The Davison Art Center at Wesleyan University has purchased a collection of Leonard Freed’s photographs of the abortive second coming of the Woodstock Festival in the summer of 1970, planned to take place at the Powder Ridge Ski Resort near Middlefield, Connecticut, on July 30 and 31. Some of the most renowned rock stars of the time were scheduled to perform, including Joe Crocker, Allman Brothers, Janis Joplin, James Taylor, Van Morrison, Little Richard and Richie Havens. Local citizens, apprehensive about the large gathering of young people (30,000 tickets had been pre-sold), obtained a court order and forced the cancellation of the festival. The audience turned up anyway and entertained themselves. The number of participants is numbered between 25,000 and 35,000. There were conversations, swimming, sex, and on the second evening music from local bands. Drugs of all kinds were liberally enjoyed, with the attendant excesses, but no deaths. Contemporary news coverage tended to focus on the bad trips and other sensationalistic aspects of the event—none of which were to be seen in Leonard Freed’s sunnier view of the proceedings, as selected by Susannah Freed and shown at The Brill Gallery. (For a complete view of the show, click here.)

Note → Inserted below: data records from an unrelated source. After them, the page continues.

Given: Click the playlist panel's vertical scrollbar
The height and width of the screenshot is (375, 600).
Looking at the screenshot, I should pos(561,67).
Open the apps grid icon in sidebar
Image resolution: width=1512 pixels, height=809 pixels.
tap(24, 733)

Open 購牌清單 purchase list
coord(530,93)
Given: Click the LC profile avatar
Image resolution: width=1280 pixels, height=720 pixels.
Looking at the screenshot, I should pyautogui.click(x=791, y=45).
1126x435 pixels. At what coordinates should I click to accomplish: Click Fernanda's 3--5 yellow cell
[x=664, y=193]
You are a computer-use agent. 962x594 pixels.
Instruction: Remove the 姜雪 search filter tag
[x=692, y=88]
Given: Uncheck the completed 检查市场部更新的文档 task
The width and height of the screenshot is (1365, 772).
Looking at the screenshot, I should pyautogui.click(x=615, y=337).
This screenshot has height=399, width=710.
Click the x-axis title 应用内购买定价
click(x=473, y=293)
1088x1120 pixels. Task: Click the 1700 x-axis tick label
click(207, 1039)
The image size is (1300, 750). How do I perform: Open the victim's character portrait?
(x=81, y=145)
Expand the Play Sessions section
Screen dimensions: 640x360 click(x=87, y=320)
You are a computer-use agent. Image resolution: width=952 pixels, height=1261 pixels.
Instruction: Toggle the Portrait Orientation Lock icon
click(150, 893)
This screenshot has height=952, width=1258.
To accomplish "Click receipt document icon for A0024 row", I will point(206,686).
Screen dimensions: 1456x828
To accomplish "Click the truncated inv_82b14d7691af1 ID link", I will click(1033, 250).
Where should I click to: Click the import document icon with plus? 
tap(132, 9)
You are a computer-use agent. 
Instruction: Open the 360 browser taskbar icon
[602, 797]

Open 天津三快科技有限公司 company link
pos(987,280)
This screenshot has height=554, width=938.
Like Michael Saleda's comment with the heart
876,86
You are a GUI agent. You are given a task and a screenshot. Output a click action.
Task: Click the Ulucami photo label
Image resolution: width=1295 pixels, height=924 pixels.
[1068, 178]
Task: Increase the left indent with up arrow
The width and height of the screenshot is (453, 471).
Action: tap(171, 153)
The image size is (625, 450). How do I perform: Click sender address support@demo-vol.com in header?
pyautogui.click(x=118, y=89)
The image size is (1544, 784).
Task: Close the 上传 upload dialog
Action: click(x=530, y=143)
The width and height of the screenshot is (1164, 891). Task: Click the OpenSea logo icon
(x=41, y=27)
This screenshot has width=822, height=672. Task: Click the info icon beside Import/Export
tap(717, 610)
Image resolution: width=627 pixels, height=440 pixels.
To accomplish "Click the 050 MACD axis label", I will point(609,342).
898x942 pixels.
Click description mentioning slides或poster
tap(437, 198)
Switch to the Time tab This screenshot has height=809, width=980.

Freed had been in Europe the previous year and missed Woodstock. He was determined to be at the sequel. He stayed around after the cancellation and photographed the free-form gathering. Even if Freed had had the distraction of the star performers at Woodstock, his eye would have been free to rove the humanity in the audience, on and around the stage, in the surrounding roads, etc. These photographs of young Americans in 1970 coming together on a ski slope in summer have an idyllic charm and a tantalizing sense of the possibilities of new discoveries and new connections. I like to imagine the rambling conversations, some coherent, some not, but somehow bonding or memorble, the one night stands or briefer encounters, the longer relationships that were forged.

I only vaguely remember hearing about Powder Ridge at the time. Perhaps I’m imagining it. Like Leondard Freed in the Woodstock summer, I was in Europe. I had graduated from college, was working in Germany, and looking forward to my first term at Oxford. The news I heard from the States was sporadic, and I don’t believe that any friends of mine were there. It is unsettling to look back on a past that might have been, but was not, one’s own.